Gauge-potential-induced rotation of spin-orbit-coupled Bose-Einstein condensates

TL;DR

This paper introduces a novel method to rotate spin-orbit-coupled Bose-Einstein condensates using gauge potentials and magnetic fields, leading to unique vortex structures distinct from traditional techniques.

Contribution

It demonstrates a new approach to induce rotation in BECs via gauge potentials, resulting in vortex nucleation and complex vortex configurations, different from conventional stirring or laser methods.

Findings

Gauge angular momentum induces vortex nucleation.

Discovery of half-integer giant vortices in weakly interacting regimes.

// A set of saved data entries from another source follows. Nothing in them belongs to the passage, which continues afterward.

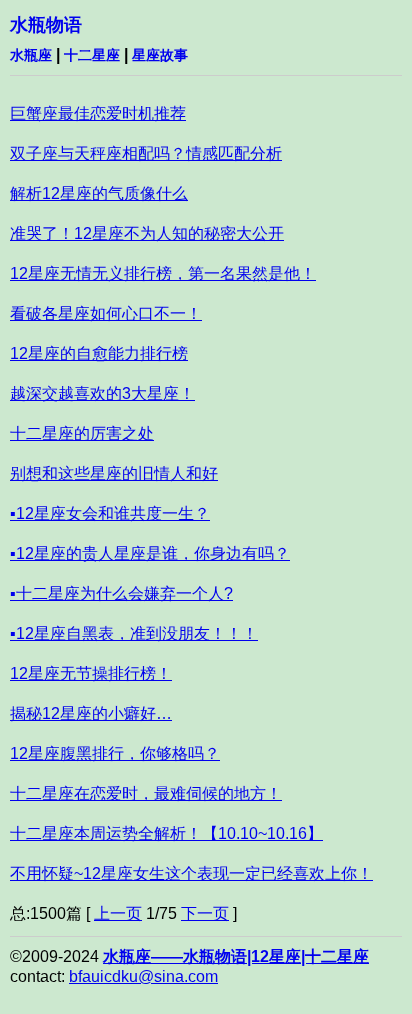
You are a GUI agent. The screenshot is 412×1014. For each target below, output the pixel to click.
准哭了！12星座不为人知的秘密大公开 (147, 233)
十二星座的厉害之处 (82, 433)
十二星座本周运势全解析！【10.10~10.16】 (166, 833)
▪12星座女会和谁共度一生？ (110, 513)
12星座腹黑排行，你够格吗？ (115, 753)
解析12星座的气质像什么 (99, 193)
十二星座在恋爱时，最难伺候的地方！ (146, 793)
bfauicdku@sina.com (143, 976)
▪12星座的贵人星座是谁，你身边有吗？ (150, 553)
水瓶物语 (46, 25)
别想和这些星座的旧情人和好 (114, 473)
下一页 (205, 913)
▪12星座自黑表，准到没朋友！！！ (134, 633)
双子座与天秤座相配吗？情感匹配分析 (146, 153)
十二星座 (92, 55)
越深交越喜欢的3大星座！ (102, 393)
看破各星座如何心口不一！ (106, 313)
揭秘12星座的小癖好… (91, 713)
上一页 (118, 913)
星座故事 (160, 55)
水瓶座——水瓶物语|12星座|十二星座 (236, 956)
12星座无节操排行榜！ (91, 673)
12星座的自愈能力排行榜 (99, 353)
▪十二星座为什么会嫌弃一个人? (121, 593)
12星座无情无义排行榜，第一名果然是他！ (163, 273)
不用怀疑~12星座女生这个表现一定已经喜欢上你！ (191, 873)
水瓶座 (31, 55)
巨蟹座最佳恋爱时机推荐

Prediction of coaxial annular vortex arrays under strong interactions.

Abstract

We demonstrate that a spin-orbit-coupled Bose-Einstein condensate can be effectively rotated by adding a real magnetic field to inputting gauge angular momentum, which is distinctly different from the traditional ways of rotation by stirring or Raman laser dressing to inputting canonical angular momentum. The gauge angular momentum is accompanied by the spontaneous generation of equal and opposite canonical angular momentum in the ground states, and it leads to the nucleation of quantized vortices. We explain this by indicating that the effective rotation with the vortex nucleation results from the effective magnetic flux induced by the gauge potential, which is essentially different from the previous scheme of creating vortices by synthetic magnetic fields. In the weakly interacting regime, symmetrically placed domains separated by vortex lines as well as half-integer giant vortices are discovered. With relatively strong interatomic interaction, we predict a structure of coaxially arranged annular vortex arrays, which is in stark contrast to the familiar Abrikosov vortex lattice. The developed way of rotation may be extended to a more general gauge system.